Stored data entries:

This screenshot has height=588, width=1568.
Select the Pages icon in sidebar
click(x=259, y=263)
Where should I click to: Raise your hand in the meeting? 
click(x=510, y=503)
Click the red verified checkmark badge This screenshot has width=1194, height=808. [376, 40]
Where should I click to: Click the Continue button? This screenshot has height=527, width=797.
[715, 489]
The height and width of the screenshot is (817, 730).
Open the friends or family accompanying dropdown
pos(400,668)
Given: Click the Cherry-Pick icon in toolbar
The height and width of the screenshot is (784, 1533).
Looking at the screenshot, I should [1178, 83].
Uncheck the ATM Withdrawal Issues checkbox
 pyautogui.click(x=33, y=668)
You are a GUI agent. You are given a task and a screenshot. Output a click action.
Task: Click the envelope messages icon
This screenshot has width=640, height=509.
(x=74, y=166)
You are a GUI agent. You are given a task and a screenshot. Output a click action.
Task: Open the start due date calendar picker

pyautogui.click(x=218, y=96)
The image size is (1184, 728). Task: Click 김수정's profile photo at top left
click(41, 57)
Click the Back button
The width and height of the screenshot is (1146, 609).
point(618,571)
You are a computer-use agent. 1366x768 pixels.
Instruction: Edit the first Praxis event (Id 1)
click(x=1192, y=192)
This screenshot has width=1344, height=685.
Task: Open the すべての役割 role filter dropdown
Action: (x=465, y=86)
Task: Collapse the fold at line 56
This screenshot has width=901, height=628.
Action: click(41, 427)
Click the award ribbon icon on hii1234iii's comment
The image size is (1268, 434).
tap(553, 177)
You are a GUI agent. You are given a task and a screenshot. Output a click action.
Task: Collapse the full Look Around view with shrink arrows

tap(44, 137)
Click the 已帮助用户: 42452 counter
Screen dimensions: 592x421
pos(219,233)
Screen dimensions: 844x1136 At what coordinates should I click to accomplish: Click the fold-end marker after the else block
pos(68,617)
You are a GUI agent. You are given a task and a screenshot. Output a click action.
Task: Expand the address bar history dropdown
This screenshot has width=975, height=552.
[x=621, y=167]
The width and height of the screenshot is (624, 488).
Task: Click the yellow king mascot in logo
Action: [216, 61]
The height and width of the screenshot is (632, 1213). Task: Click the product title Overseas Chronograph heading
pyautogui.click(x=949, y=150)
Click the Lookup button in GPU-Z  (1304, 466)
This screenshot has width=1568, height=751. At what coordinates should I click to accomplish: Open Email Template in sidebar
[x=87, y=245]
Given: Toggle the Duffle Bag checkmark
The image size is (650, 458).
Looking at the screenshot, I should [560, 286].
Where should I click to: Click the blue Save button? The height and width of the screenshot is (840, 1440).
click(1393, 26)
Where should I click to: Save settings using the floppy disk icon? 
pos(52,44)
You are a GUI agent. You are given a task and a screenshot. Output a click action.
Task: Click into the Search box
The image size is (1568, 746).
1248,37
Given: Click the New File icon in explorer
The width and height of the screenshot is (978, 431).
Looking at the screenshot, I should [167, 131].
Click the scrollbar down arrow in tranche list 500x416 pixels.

#### [ASSIGNMENT]
For the entries above, transcribe precisely the lines from the one with "Screen dimensions: 592x421" through the end, including both.

#### [ANSWER BELOW]
Screen dimensions: 592x421
pos(219,233)
Screen dimensions: 844x1136 At what coordinates should I click to accomplish: Click the fold-end marker after the else block
pos(68,617)
You are a GUI agent. You are given a task and a screenshot. Output a click action.
Task: Expand the address bar history dropdown
This screenshot has width=975, height=552.
[x=621, y=167]
The width and height of the screenshot is (624, 488).
Task: Click the yellow king mascot in logo
Action: [216, 61]
The height and width of the screenshot is (632, 1213). Task: Click the product title Overseas Chronograph heading
pyautogui.click(x=949, y=150)
Click the Lookup button in GPU-Z  (1304, 466)
This screenshot has width=1568, height=751. At what coordinates should I click to accomplish: Open Email Template in sidebar
[x=87, y=245]
Given: Toggle the Duffle Bag checkmark
The image size is (650, 458).
Looking at the screenshot, I should [560, 286].
Where should I click to: Click the blue Save button? The height and width of the screenshot is (840, 1440).
click(1393, 26)
Where should I click to: Save settings using the floppy disk icon? 
pos(52,44)
You are a GUI agent. You are given a task and a screenshot. Output a click action.
Task: Click into the Search box
The image size is (1568, 746).
1248,37
Given: Click the New File icon in explorer
The width and height of the screenshot is (978, 431).
Looking at the screenshot, I should [167, 131].
Click the scrollbar down arrow in tranche list 500x416 pixels.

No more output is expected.